-- RECORDS PROVIDED follows --

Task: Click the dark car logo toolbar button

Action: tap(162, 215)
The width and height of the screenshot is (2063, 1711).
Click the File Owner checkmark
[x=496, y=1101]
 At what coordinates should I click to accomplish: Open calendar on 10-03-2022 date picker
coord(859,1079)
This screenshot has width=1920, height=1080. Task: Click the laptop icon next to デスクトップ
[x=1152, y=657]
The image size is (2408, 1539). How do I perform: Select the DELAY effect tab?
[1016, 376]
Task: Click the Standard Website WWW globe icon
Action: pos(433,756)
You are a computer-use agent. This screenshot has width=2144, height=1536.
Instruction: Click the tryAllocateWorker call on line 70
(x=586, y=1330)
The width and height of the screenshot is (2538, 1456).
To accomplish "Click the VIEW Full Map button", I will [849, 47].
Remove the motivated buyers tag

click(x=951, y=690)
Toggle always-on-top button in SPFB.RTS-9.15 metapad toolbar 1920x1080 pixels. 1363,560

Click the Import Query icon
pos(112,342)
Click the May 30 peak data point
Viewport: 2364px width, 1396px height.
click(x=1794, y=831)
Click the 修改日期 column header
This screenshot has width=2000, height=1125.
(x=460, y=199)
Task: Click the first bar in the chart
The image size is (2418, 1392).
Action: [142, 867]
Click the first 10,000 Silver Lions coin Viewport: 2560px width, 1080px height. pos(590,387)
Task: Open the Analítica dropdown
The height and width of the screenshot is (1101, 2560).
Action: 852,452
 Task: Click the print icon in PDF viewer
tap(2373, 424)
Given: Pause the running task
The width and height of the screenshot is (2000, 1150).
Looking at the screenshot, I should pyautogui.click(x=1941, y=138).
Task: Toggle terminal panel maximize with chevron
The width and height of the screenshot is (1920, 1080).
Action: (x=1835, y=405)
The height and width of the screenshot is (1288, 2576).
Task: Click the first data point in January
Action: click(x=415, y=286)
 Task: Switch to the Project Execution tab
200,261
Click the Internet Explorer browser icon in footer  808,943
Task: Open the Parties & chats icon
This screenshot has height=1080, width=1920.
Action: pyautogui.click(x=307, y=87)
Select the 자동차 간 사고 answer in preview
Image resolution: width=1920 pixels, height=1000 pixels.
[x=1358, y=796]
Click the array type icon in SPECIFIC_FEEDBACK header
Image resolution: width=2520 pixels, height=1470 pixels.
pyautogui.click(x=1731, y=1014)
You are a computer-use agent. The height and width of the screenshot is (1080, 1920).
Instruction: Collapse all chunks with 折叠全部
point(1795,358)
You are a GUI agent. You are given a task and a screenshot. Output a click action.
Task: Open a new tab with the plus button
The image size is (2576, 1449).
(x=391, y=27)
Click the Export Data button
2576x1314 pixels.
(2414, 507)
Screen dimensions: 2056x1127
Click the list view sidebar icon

-- RECORDS PROVIDED concluded --

PROBLEM
In the answer, restate word for word each line from the one with "Instruction: Collapse all chunks with 折叠全部" through the end of the material above.

OUTPUT BELOW
Instruction: Collapse all chunks with 折叠全部
point(1795,358)
You are a GUI agent. You are given a task and a screenshot. Output a click action.
Task: Open a new tab with the plus button
The image size is (2576, 1449).
(x=391, y=27)
Click the Export Data button
2576x1314 pixels.
(2414, 507)
Screen dimensions: 2056x1127
Click the list view sidebar icon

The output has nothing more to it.